= Jefferson Lowndes =

English rower

Jefferson Lowndes (1858–1893) was an English rower. He won the Diamond Challenge Sculls at Henley Royal Regatta five times and won the Wingfield Sculls twice.

== Early life ==
Lowndes was born at Oxford with only one eye. In 1878 and 1879, he studied at Hertford College, Oxford.

== Rower ==
While at Oxford he won the University Sculls. In 1879, he won the Diamond Challenge Sculls at Henley for the first time, beating Frank Lumley Playford. Playford then beat Lowndes in the Wingfield Sculls that year. Lowndes then became a schoolmaster at Derby School and rowed for the Derby School Rowing Club. In 1880 and 1881, he won the Diamond Challenge Sculls again. In 1881, he won the Wingfield Sculls and the London Cup at the Metropolitan Regatta to achieve the "Triple Crown". In 1882, he won the Diamond Challenge sculls again. In 1883, he was rowing for the Twickenham Rowing Club and won the Diamond Challenge Sculls for the fifth time, the Wingfield Sculls for the second time, and the London Cup at the Metropolitan Regatta again for his second triple crown. In 1884, he won Silver Goblets at Henley with D E Brown.

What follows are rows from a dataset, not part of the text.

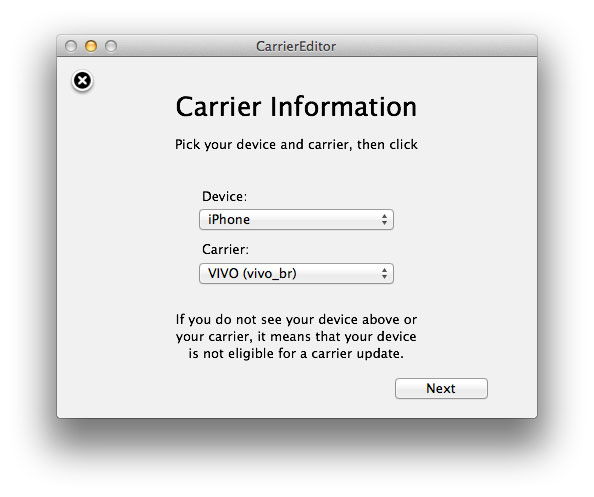Viewport: 594px width, 497px height.
Task: Click the window zoom button in title bar
Action: click(111, 46)
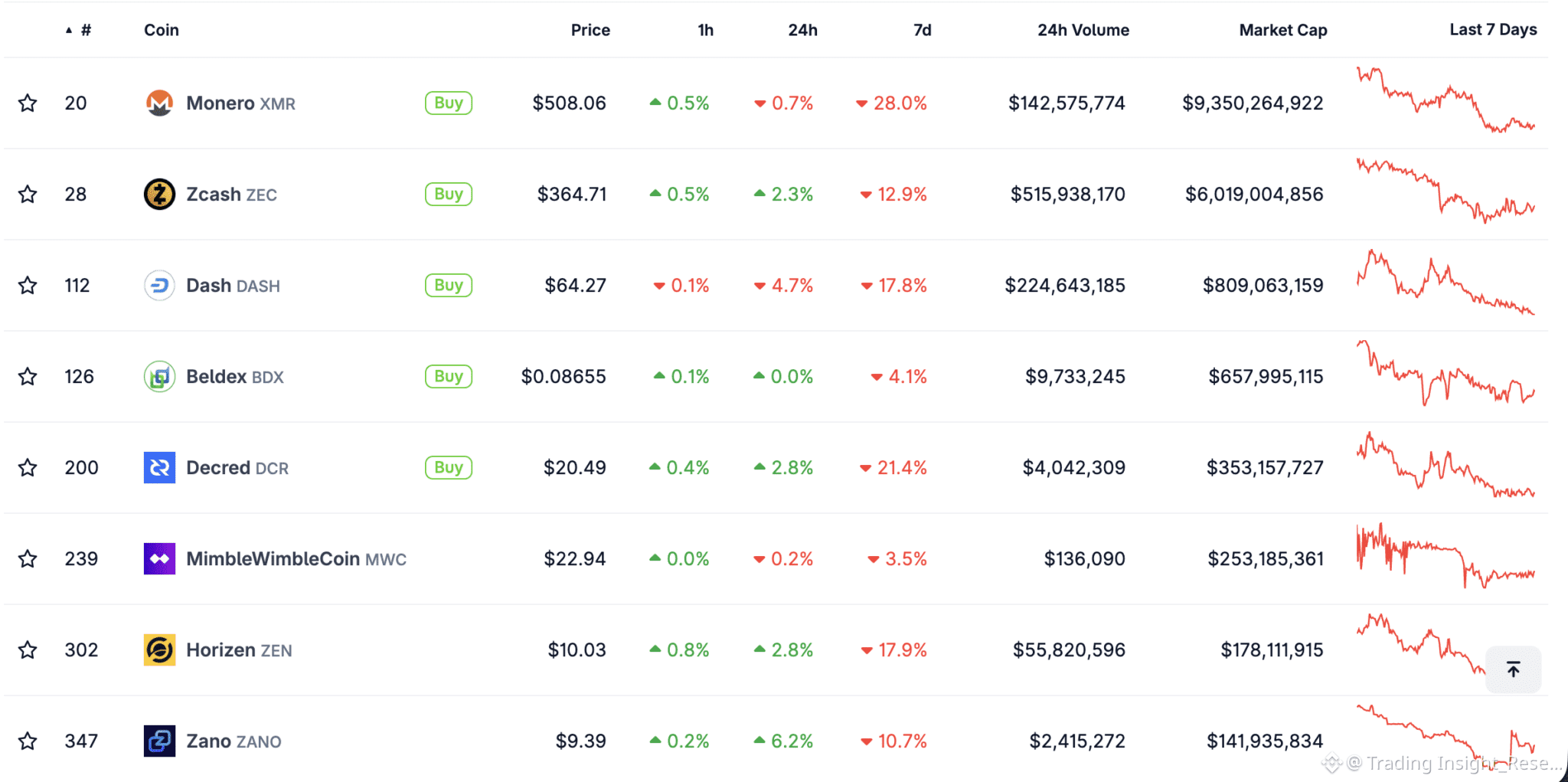Click the Dash coin logo icon

(x=159, y=286)
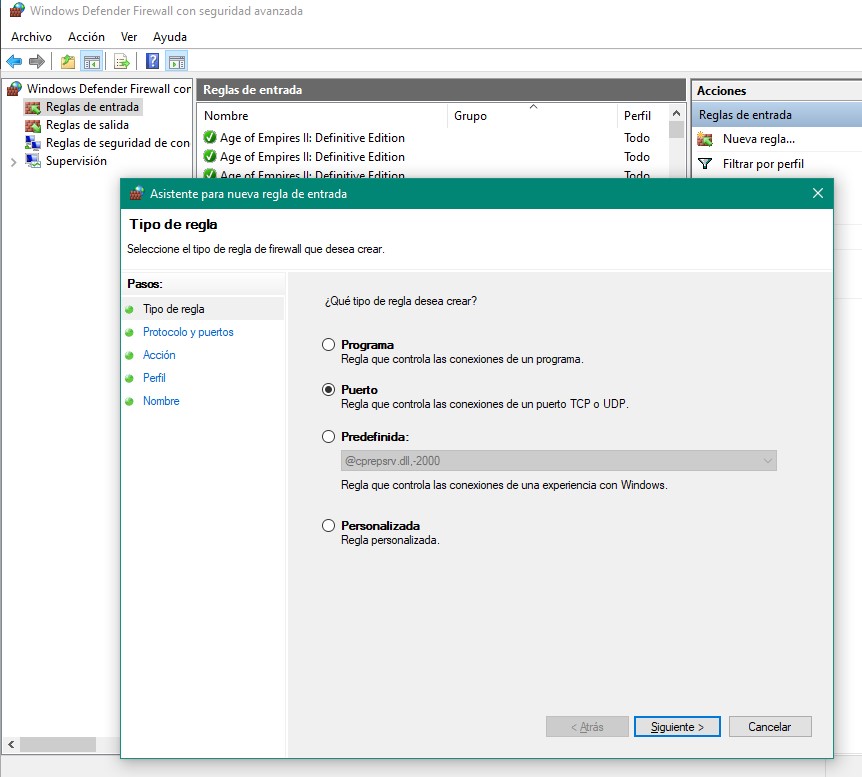Open Help via blue question mark icon

coord(152,61)
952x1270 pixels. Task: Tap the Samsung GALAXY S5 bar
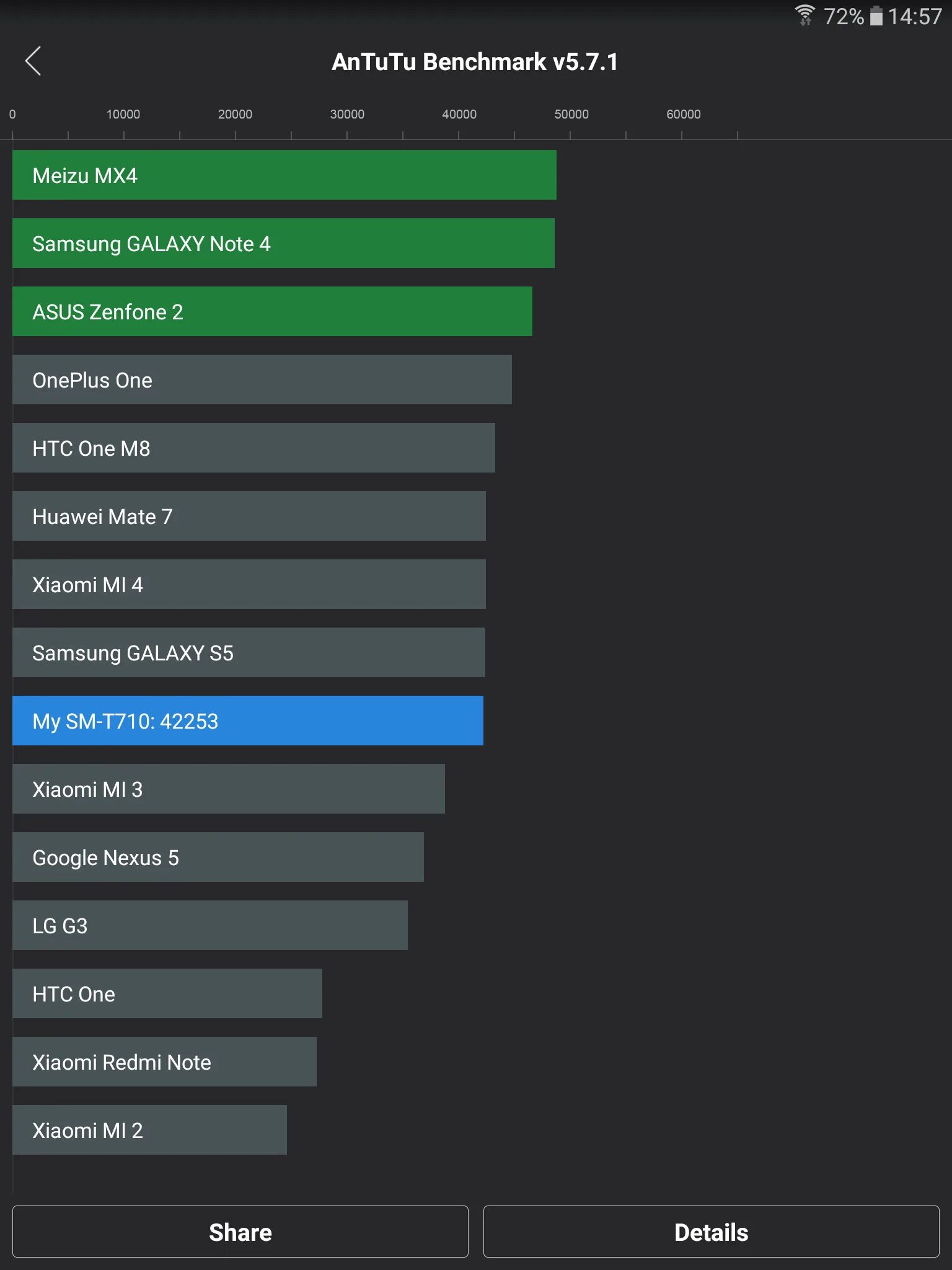[x=249, y=652]
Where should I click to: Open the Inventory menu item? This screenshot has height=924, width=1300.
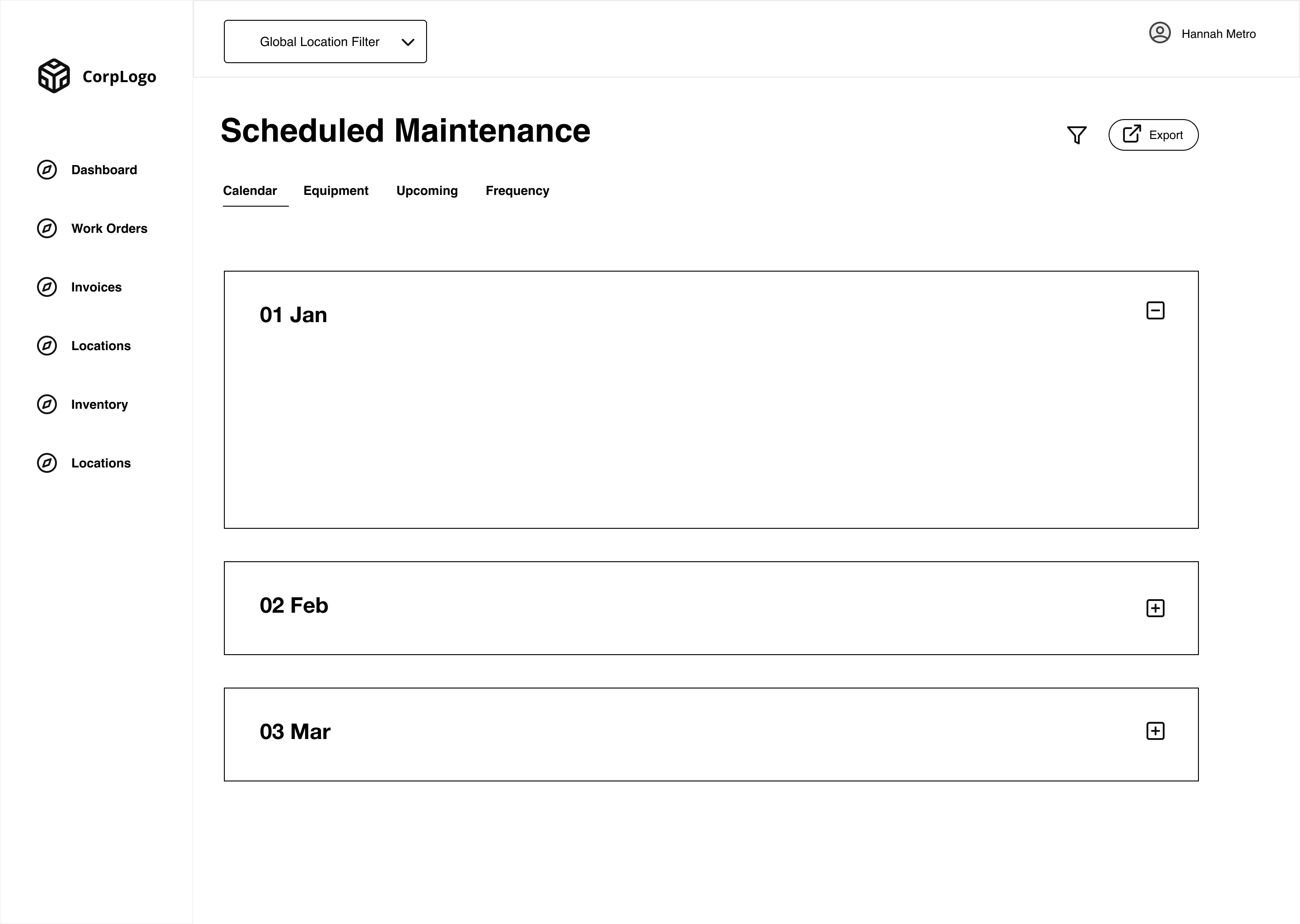[x=100, y=405]
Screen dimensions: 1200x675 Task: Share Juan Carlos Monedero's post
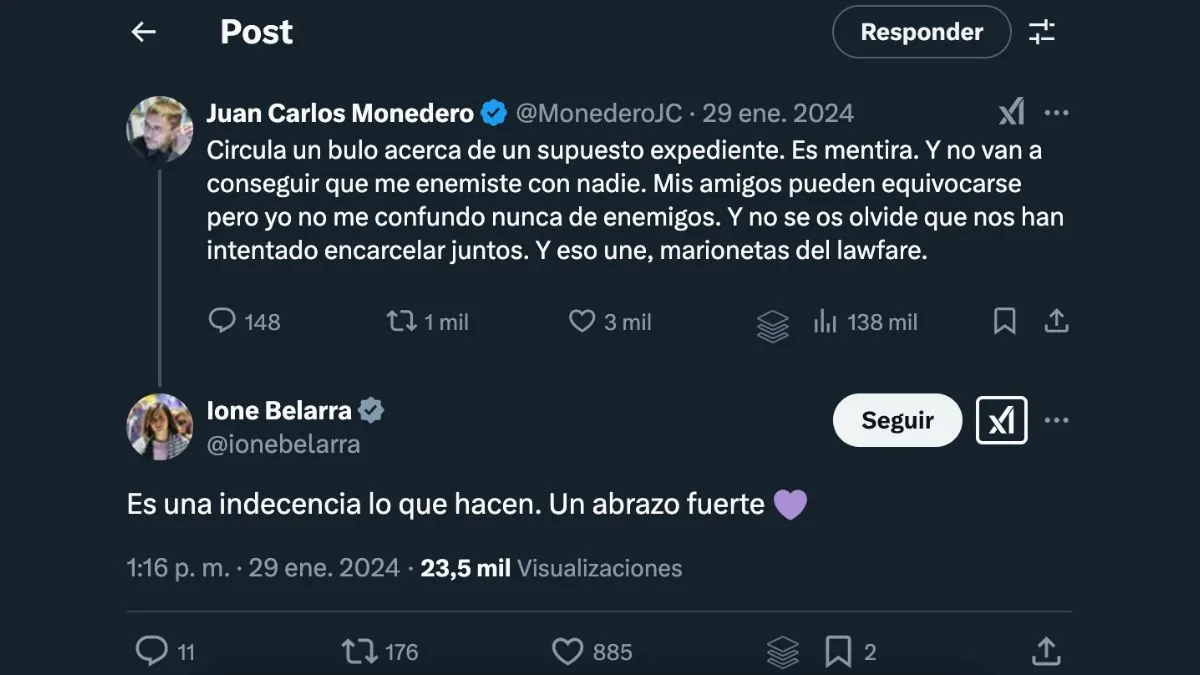click(1056, 321)
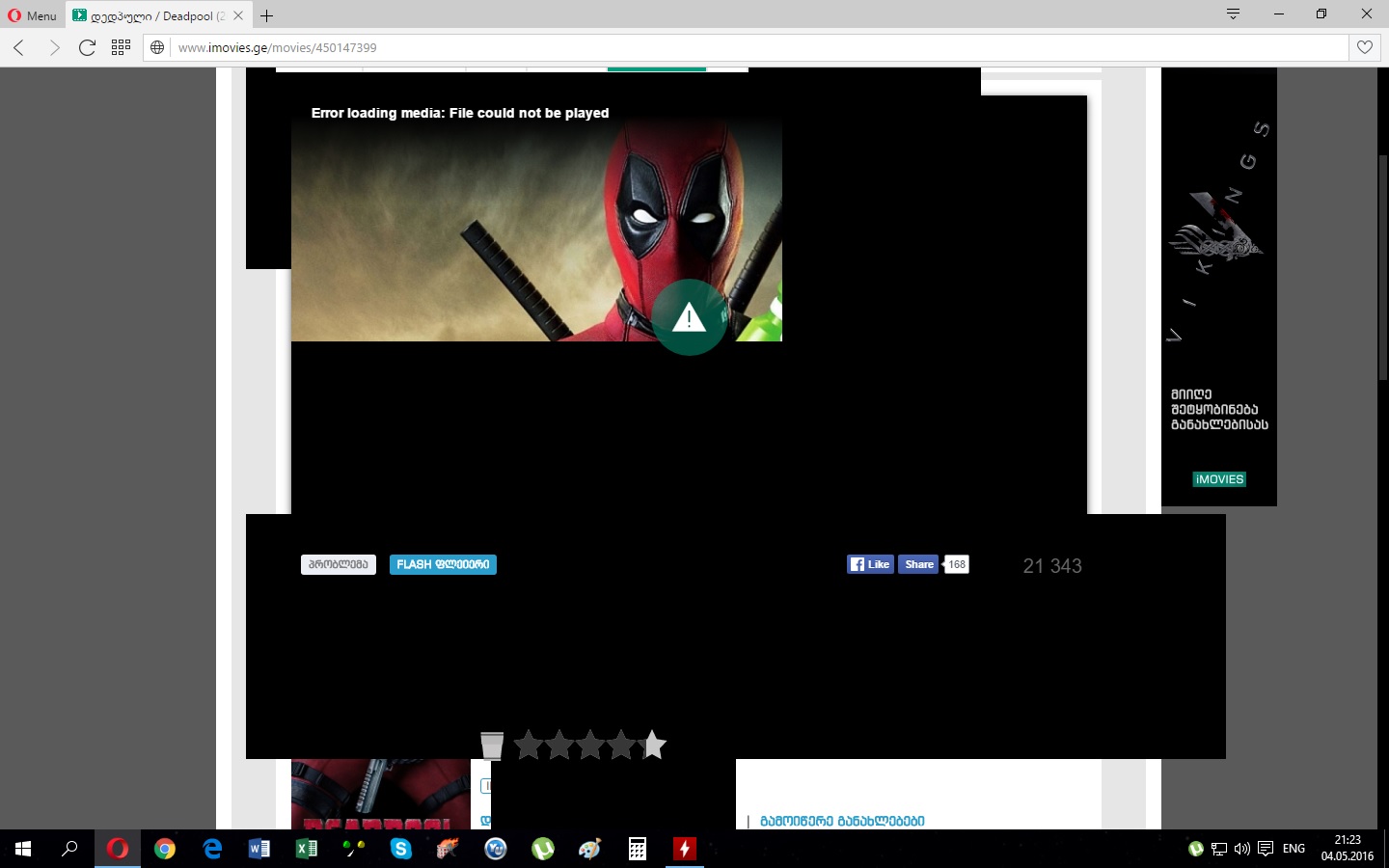Click the browser back arrow

pyautogui.click(x=19, y=47)
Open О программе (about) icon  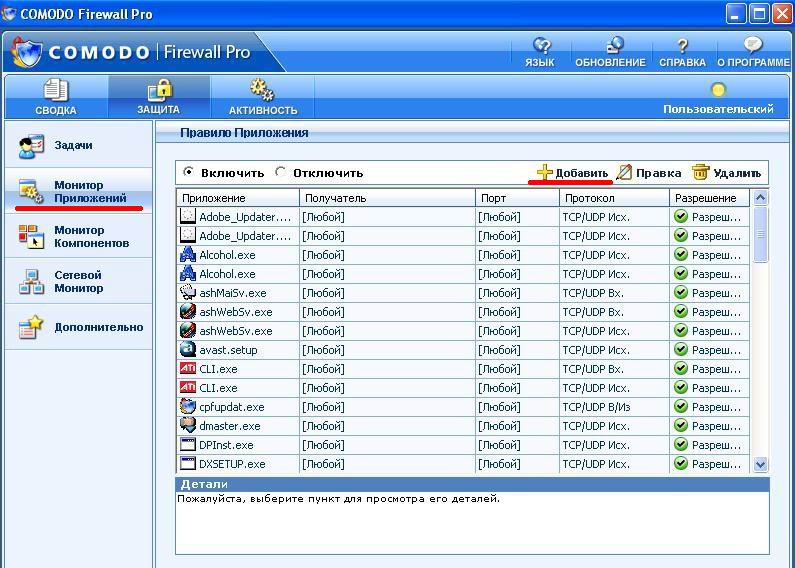(753, 47)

Lowndes died at Liverpool at the age of 35. The cause of death was determined to be 'suicide whilst temporarily insane', having shot himself in the North Western Hotel.

== Notes ==

Derby Town Rowing Club founded in 1879, claimed no wins until 1904. Lowndes was a Master at Derby School and raced for them at Derby Regatta. Derby School Rowing Club was affiliated to Derwent Rowing Club (founded 1857), and Lowndes appears in the books of account of this club. No record describes him racing for either club at regattas. He entered Henley Royal Regatta as "Derby" i.e. from the Town. Not until the 20th century did Derby Town RC, change its name to Derby Rowing Club.